A canção marca a volta da cantora para o pop dançante, mas de uma maneira totalmente repaginada. O dance-pop aqui é injetado com uma dose cavalar e espetacular de funk e soul que enriquece a batida de maneira a canção se tornar tão marcante, pungente e completamente atemporal. A canção também demonstra a evolução lírica da cantora. Apesar de continuar a ser controversa ao tratar de assuntos polêmicos de maneira bem honesta, mesmo usando metáforas e deixando certas coisas nas entrelinhas, Madonna mostra um claro amadurecimento técnico e criativo ao ser capaz de continuar entregar letras com a sua personalidade com maior apuro e profundidade. Aqui, por exemplo, a canção trata sobre empoderamento feminino muito antes desse tema virar pauta. É interessante notar que a composição aqui vai de encontro com a de Material Girl, sendo duas faces da mesma moeda. E é claro que não dá para falar dessa era sem nem ao menos citar a construção da imagem da cantora que encontra aqui o seu auge, especialmente devido aos clipes históricos das duas canções já citadas e a histórica turnê Blond Ambition World Tour em 1990. Irei focar apenas no álbum, pois se fosse falar mais detalhadamente sobre esses tópicos iria fazer quase uma tese.

Mesmo sem alcançar os mesmos parâmetros das duas canções que iniciam o trabalho, Like a Prayer continua a entregar momentos inesquecíveis que continuam a mostram o motivo para o mesmo ser tão importante. Em Oh Father, a cantora entrega uma emocionante crônica/desabafo sobre o seu relacionamento complicado com o seu pai. Uma das letras mais intimas e tocante de todo o álbum, a faixa não apenas aponta duas dores, mas também faz a Madonna refletir sobre o motivo de como seu a tratava.

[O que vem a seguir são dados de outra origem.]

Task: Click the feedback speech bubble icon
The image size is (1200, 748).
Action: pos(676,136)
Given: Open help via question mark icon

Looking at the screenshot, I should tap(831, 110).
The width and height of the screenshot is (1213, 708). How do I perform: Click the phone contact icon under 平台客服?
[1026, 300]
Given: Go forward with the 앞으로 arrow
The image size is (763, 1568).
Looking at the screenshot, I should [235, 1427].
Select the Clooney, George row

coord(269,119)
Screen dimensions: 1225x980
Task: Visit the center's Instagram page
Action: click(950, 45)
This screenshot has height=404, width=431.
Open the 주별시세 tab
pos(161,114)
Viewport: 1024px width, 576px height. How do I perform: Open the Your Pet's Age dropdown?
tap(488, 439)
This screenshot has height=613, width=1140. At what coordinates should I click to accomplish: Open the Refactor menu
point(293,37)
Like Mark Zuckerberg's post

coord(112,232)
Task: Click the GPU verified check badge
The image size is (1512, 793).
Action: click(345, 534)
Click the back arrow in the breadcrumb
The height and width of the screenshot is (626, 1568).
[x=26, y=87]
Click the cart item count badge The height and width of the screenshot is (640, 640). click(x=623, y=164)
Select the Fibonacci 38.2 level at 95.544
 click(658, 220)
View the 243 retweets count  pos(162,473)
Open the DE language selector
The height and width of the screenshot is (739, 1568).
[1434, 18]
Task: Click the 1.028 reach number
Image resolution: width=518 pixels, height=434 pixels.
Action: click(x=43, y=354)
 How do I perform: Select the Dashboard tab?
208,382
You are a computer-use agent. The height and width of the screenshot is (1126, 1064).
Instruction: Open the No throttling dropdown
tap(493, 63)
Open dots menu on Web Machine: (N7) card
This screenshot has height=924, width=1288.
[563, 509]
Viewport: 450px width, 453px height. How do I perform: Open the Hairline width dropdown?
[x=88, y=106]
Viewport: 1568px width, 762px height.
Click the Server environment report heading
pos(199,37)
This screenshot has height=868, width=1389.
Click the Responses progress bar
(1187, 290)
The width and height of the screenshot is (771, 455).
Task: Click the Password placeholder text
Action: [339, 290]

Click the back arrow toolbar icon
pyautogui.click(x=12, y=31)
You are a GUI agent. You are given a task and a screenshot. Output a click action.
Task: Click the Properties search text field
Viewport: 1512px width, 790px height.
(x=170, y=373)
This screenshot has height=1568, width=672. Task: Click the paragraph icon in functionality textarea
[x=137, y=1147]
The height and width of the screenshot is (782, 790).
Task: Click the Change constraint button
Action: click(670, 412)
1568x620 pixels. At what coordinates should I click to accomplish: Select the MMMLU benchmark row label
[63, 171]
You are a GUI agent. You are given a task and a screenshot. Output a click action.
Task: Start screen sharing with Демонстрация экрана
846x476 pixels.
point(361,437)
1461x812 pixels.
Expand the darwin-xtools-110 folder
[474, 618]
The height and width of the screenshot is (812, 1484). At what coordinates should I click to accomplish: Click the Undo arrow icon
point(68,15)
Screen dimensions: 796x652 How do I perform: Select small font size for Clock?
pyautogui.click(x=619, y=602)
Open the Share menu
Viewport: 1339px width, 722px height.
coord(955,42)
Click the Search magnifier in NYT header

E isso é visto em um dos versos mais tocantes da canção:

Maybe someday
When I look back, I'll be able to say
You didn't mean to be cruel
Somebody hurt you too

Sonoramente, a canção é uma balada intimista, mas carregada força e sentimentalismo, que transita em o pop, art/baroque pop e o pop rock, criando uma atmosfera completamente única. Spanish Eyes, ou Pray for Spanish Eyes, é uma balada pop com influencia de música latina e pop rock que traz a sonoridade para um patamar menos experimental para algo mais direto. O que a faz ser um imenso destaque é a sua devastadora composição que a cantora expressa seu luto, revolta e tristeza pelas vidas daqueles que morreram pela epidemia de AIDS nos anos oitenta. É um tributo e ao mesmo tempo uma carta de amor a comunidade queer já que a cantora sempre foi um dos mais importantes defensora. Sem contar nas pessoas em volta da cantora que morreram na época. Madonna reflete em Till Death Do Us Part sobre o seu relacionamento com Sean Penn. Apesar de ter uma batida synth-pop que facilmente poderia ser dançante, a canção é adicionada uma vibe que mistura pop rock, eletro-funk e dance que a deixa completamente distinta do que poderia ser esperado para uma canção que trata de assunto tão pessoal. Possivelmente, a canção que mais ousa ritmicamente é a faixa Dear Jessie em que somos convidados a entrar em viagem psicodélica que mistura canção de ninar, conto de fadas e baroque pop. É estranha, mas funciona quando a gente entende todo o contexto do álbum. Existem uma mudança na batida no meio da canção que faz a canção ainda mais esquisita e realmente cativante. Embarcando de vez na influência funk aparece a divertidíssima Keep It Together que tem também toques de soul, R&B e, claro, pop. A canção mais Madonna do começo da careira aqui é a delicinha atemporal Cherish que fica claro a evolução da cantora ao se mostrar uma canção synth-pop refinadíssima. É bom apontar que o álbum contem a única parceria da Madonna com o Prince em Love Song, mas infelizmente a canção é a mais fraca do álbum devido ao fato que alto não parece se encaixar perfeitamente no final. E mesmo assim é um momento realmente interessante. Escutar Like a Prayer é presenciar o registro histórico de uma das maiores artistas em toda a sua gloria, magnitude e genialidade que continua a influenciar toda a cultura pop até hoje depois de trinta e cinco anos do seu lançamento. Na próxima resenha irei começar a falar da nova era da Madonna: os anos noventa. E o primeiro álbum é aquele que fez a Madonna ser tornar a “pessoa mais controversa do mundo”.